Though I believe Bette Davis is the greatest, most versatile of all the movie stars to come out of Hollywood, she’s never at her best when playing Patient Griselda: she handles such roles persuasively enough, and nearly always finds interesting ways to play restraint and dignified disappointment, but temperamentally, such parts don’t give her enough to do: she was always better at expression than repression. In this picture, I’m afraid she more than occasionally trespasses into camp, but in her case, it is almost entirely due to the excessively artificial language of noble suffering that Casey Robinson has written for her. Here are two of her best scenes, both with Charles Boyer, who is wonderful — though his thick accent often makes him difficult to understand. His penultimate line in this scene is Casey Robinson at his best. Robinson apparently thought so, too, because the line comes back two more times before the pictures concludes — not a disastrous mistake, but certainly a regrettable one. (Max Steiner did the beautiful score: he was never at a loss for a melodic line that was both beautiful and appropriate.)

And here is Davis at her best in this picture. She and Boyer got along well enough, but she fought with Litvak, who was a good friend of Boyer’s. (Litvak directed Boyer in the French picture, “Mayerling” two years earlier.) I think this is the best scene in the picture. Everything is right with it. Robinson’s writing is elevated, but not fulsome.

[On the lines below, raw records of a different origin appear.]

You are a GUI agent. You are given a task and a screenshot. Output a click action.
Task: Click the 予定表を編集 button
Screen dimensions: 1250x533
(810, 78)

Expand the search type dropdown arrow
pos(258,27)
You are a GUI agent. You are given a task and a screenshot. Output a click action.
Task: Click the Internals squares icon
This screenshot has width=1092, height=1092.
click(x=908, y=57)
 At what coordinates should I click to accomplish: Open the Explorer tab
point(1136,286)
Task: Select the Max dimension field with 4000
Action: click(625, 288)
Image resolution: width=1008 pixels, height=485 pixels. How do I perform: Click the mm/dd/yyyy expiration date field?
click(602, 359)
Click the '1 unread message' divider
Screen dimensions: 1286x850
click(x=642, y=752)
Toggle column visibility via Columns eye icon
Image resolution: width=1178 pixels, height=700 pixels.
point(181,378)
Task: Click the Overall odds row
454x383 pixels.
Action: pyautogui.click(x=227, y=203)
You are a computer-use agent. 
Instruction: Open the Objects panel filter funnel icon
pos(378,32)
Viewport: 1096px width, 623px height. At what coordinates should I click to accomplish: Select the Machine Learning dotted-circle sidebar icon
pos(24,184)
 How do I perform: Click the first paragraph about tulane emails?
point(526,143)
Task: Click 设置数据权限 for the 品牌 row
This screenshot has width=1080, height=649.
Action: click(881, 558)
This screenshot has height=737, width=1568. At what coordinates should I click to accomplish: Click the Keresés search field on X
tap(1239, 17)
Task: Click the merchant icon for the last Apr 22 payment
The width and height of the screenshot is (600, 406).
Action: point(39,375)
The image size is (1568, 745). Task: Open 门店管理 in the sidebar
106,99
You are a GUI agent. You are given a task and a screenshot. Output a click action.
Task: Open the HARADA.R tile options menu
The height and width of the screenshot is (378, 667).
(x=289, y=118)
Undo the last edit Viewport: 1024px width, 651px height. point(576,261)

Henry Daniell, that ubiquitous Nellie from the Studio Era, is on hand to snarl and make prissiness looking menacing; Jeffrey Lynn is bad in an impossible part; Ann Gillis as Emily Schuyler, the vicious little pupil who sets schoolmistress Bette Davis a-talking about her life-story, is campily amusing (“Mam’selle, can you tell us how to spell Conciergerie?”): she’s the template for all the venemous little girls in flouncy dresses (Veda Pierce, Rhoda Penmark, et al.) to come. But she, too, pulls the story in the direction of camp, much to the picture’s detriment.